Will this strategy work, or should I just look at combining both of these pages into 1 ? If so, would I then just build out blog content around my keyword list?
Many thanks
-
In addition to the links and relevance, I'd also consider if your keywords would be distinct enough from each other if you created two pages and two sets of keywords. If they are quite close to each other, then Google may get confused as to which one to rank which can lead to keyword cannibalisation issues.
Generally, I'd only recommend creating two pages and allowing Google to index them if they are distinct enough from each other to avoid this problem. It sounds like this may be tricky if your new page is the same product but simply a free trial.

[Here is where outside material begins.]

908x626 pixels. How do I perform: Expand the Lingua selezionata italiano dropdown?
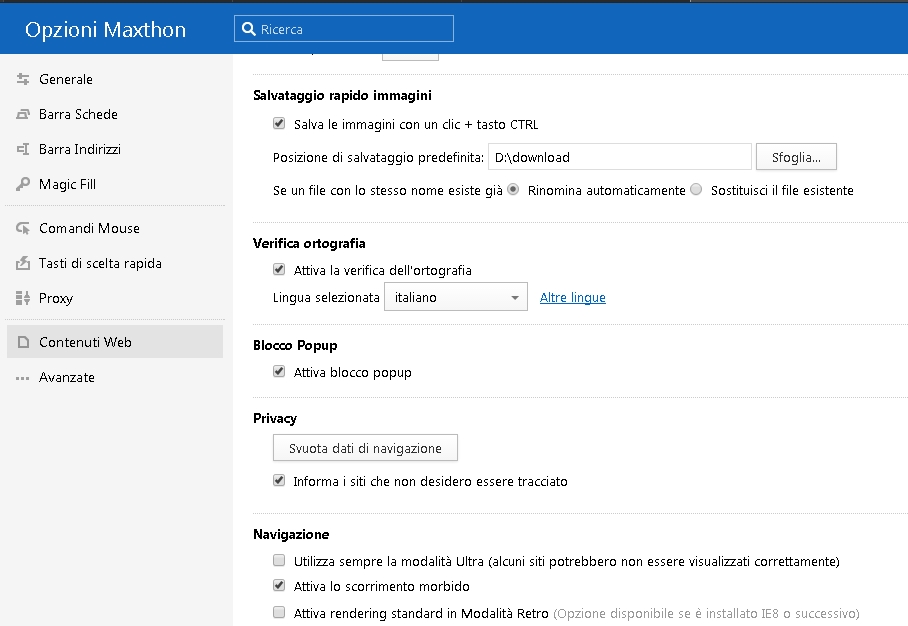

Also remember that you could create two pages and then just stop the new one from being crawled and indexed by Google. This would prevent any ranking problems but allow you to have two pages. I'm not sure if this is worth it in your situation to be honest but I thought I'd mention it just in case. I'm sure that you could use some good design/UX and have both a free trial and a buy now link on one page - it's fairly common.
-
Thanks for that, I hadn't thought about it from that perspective. I guess that alone would be a good reason to go for the 1 page.
-
One consideration is how you plan to acquire links and gain relevance. In many cases, one page is a better strategy because you will have twice as many links to the one page, in contrast to splitting half to one and half to the other. For example, you might find better results ranking #1 for at least one of the terms than #5 for both terms. Also, you should be able to rank one page for multiple terms. For example, if you can include both terms in the URL itself, and in the title tag, and within context on the page. There's not a definitive answer to your question, but I would say in general I would prefer one very strongly ranked page than 2 weaker ones (and splitting your product into 2 will usually result in two weaker ones, from an inbound links standpoint).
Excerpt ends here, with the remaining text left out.